First, establish a unified ROI framework. Different roles should stop evaluating AI on different scales. A shared dashboard tracking hard ROI (cost savings, time savings, commercial uplift) alongside soft ROI (risk mitigation, accuracy improvements) gives all stakeholders a common language for value.
Second, prioritise time-to-value in use case selection. With 54% of leaders citing slow returns as the primary challenge, balance long-term transformation projects with faster-cycle deployments. Automated expense categorisation, accounts payable processing, and anomaly detection all offer measurable impact within a quarter.
Third, fix your data foundation before scaling. The SAP Concur survey and Singapore financial services research all point to the same conclusion: poor data quality is the single most consistent drag on AI performance. No AI investment case should be approved without a corresponding plan for data governance.
AI ROI is real, but surfacing it requires organisational discipline that investment alone cannot buy. The leaders who will capture it are those who align their teams around shared frameworks, fix their data foundations before scaling, and resist the pressure to declare success before the measurement infrastructure is ready.

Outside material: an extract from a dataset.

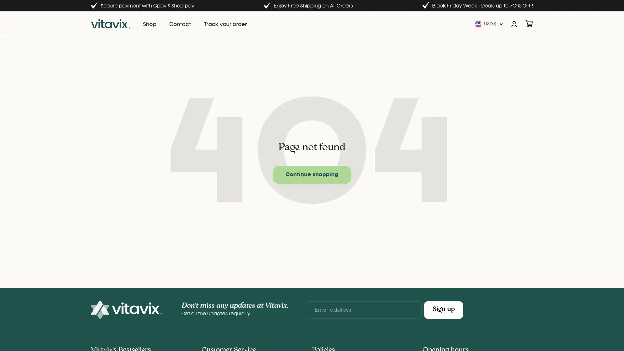
Task: Click the vitavix logo in the footer
Action: pos(126,309)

The article titled “Why APAC business leaders are still searching for common ground on AI returns” was authored by Fiona Ashley, VP and Head of Spend Product Marketing, SAP Concur
About the author
Fiona Ashley is Vice President of Product Marketing at SAP Concur, where she focuses on the technologies and trends shaping how organisations manage business travel, expenses and spend. She brings deep expertise in travel and expense management, payments and enterprise technology, including the growing role of AI and automation in simplifying processes and improving the employee experience.
With leadership experience spanning travel and spend at SAP Concur, Fiona offers a broad perspective on the evolving needs of businesses, finance teams and travellers. She speaks regularly about the future of business travel and expense management, emerging technology and how organisations can adapt to a rapidly changing spend landscape.